=== Begin Enclosure ===

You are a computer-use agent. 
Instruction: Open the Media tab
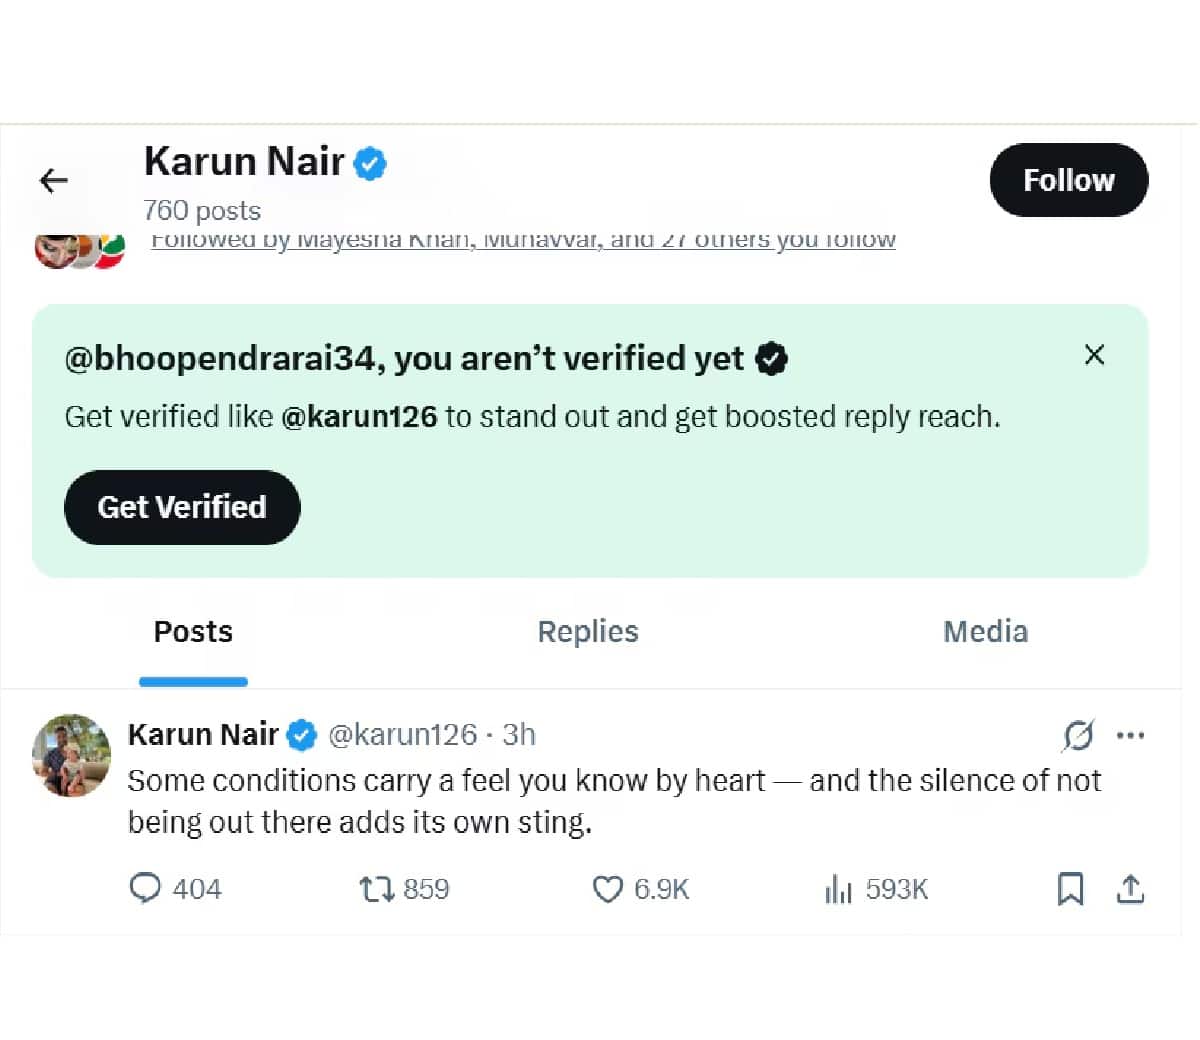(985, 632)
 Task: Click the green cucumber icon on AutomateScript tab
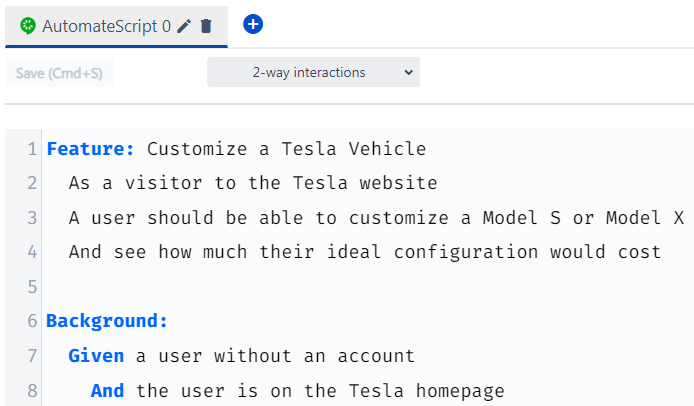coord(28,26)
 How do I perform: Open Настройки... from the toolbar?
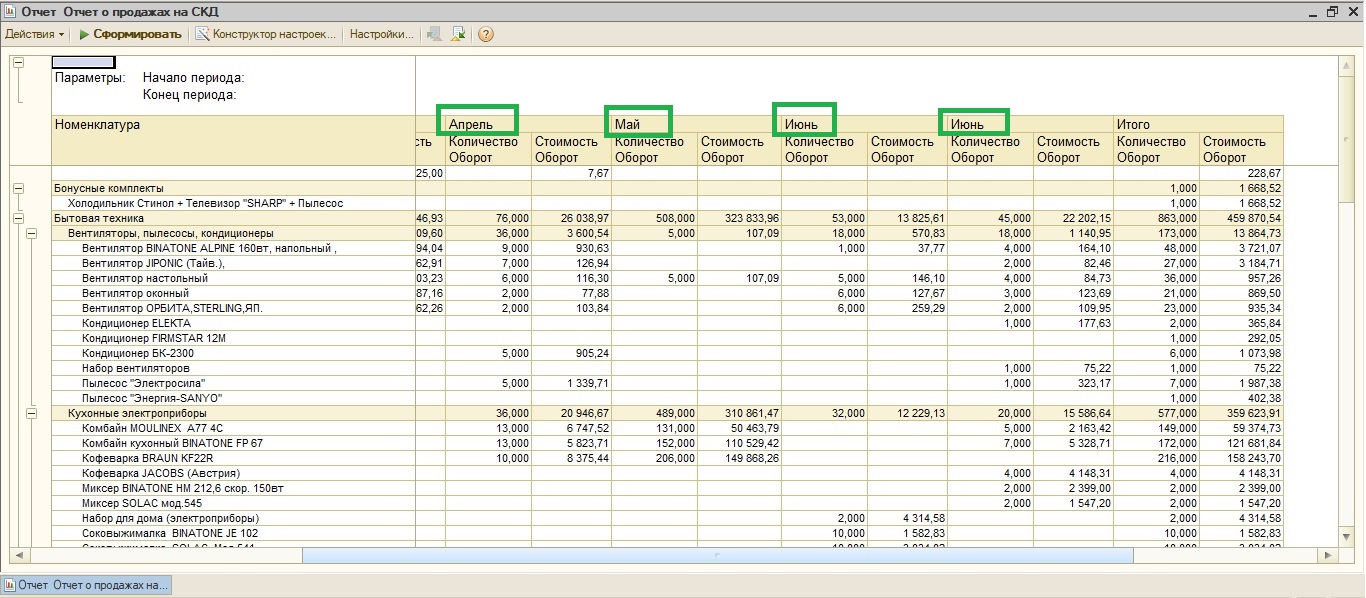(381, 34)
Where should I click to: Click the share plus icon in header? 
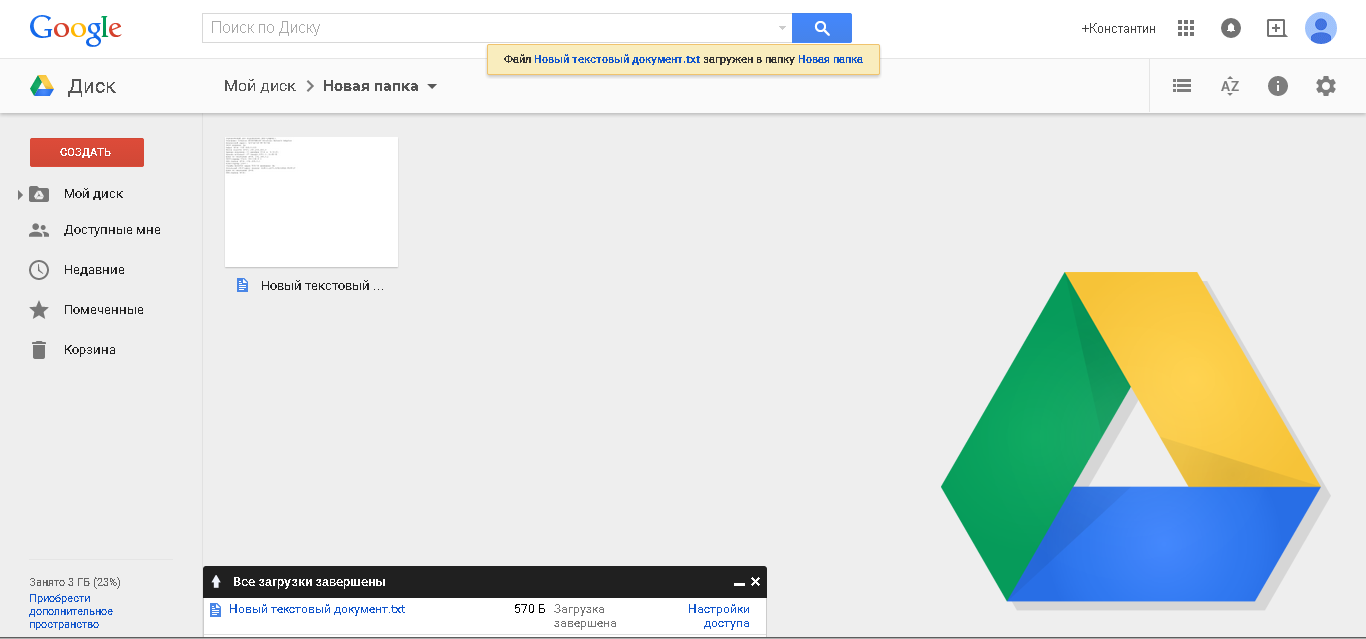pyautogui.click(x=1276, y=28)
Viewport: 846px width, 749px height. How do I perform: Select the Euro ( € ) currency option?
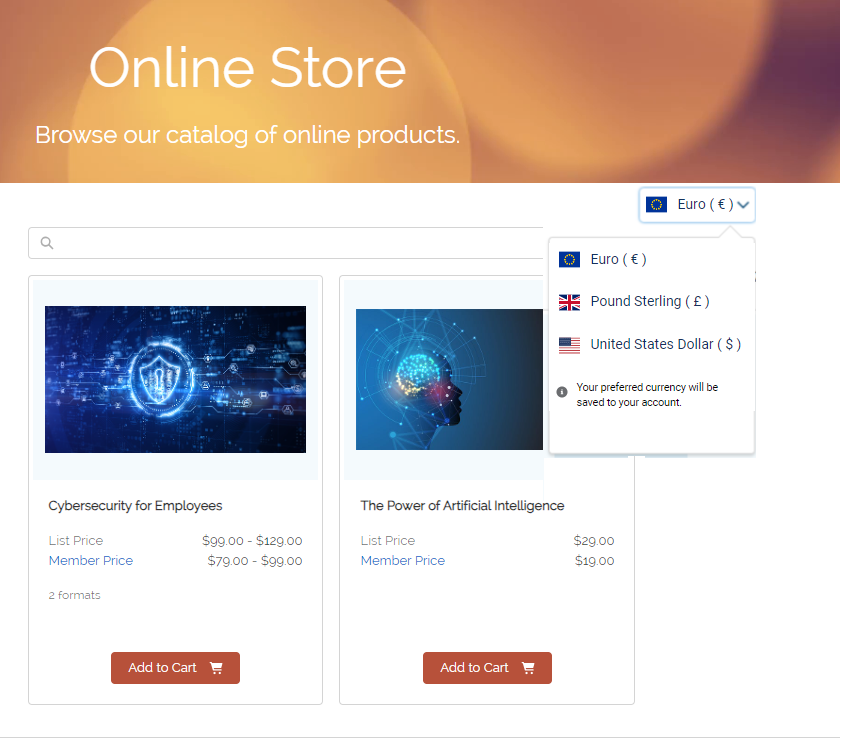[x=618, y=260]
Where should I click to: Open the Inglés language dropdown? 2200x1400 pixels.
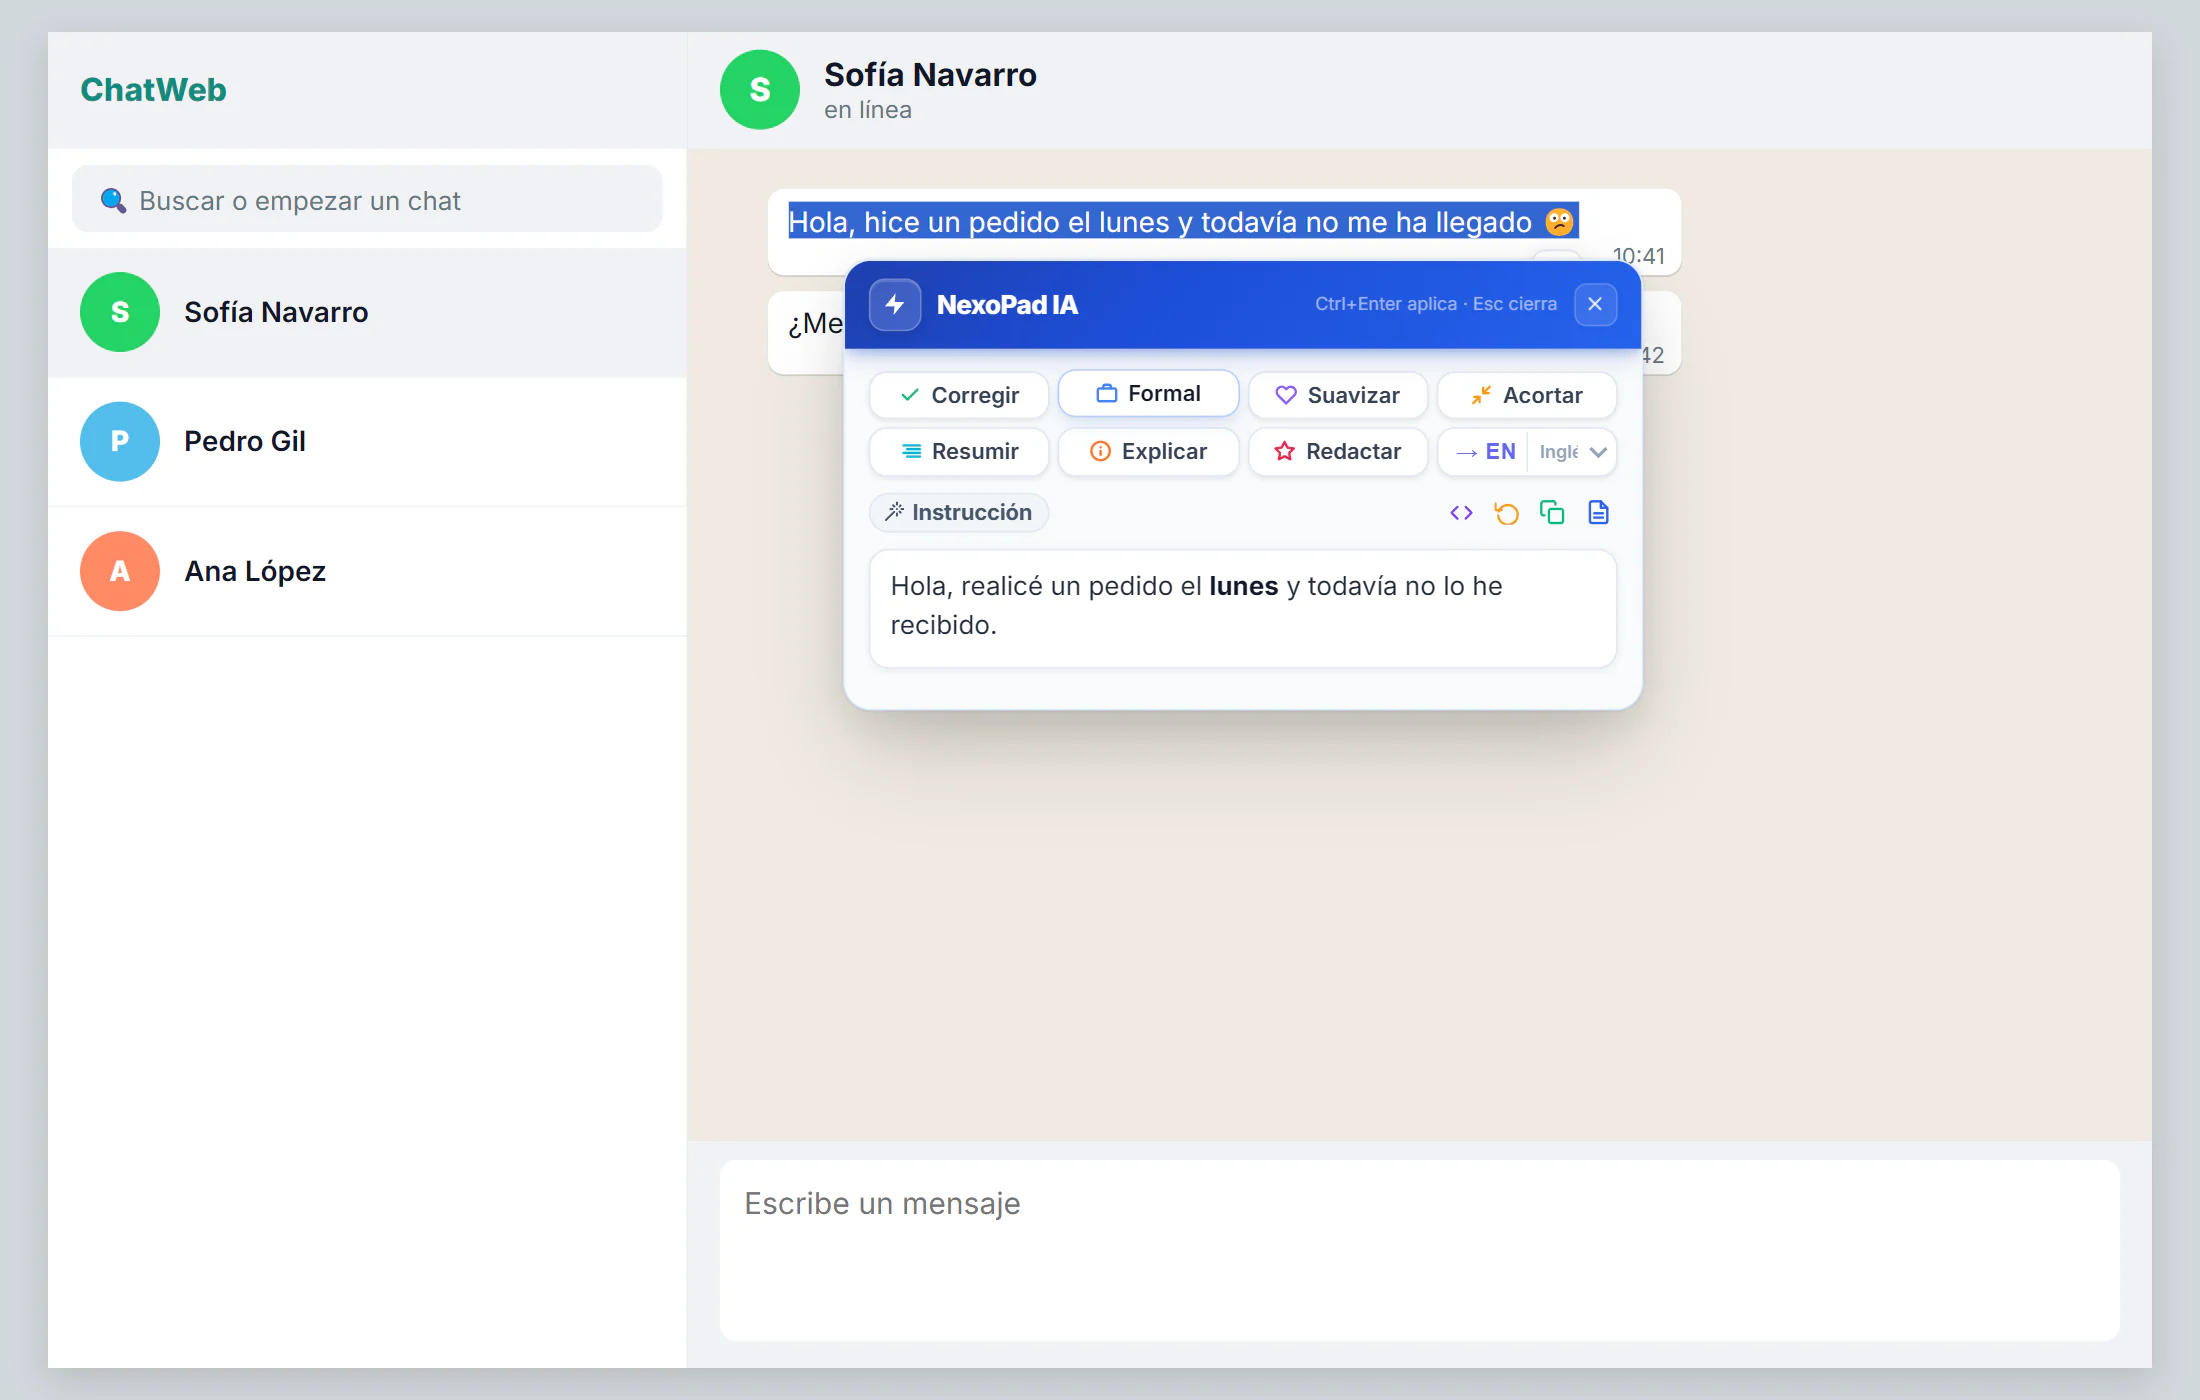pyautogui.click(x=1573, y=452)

=== End Enclosure ===

Send back the data above verbatim, leaving out its pictures.

Output for this exercise
You are a computer-use agent. 
Instruction: Open the Media tab
(985, 632)
 Task: Click the green cucumber icon on AutomateScript tab
coord(28,26)
 How do I perform: Open Настройки... from the toolbar?
(381, 34)
Where should I click to: Click the share plus icon in header? 
pyautogui.click(x=1276, y=28)
Viewport: 846px width, 749px height. How do I perform: Select the Euro ( € ) currency option?
[x=618, y=260]
Where should I click to: Open the Inglés language dropdown? 2200x1400 pixels.
pyautogui.click(x=1573, y=452)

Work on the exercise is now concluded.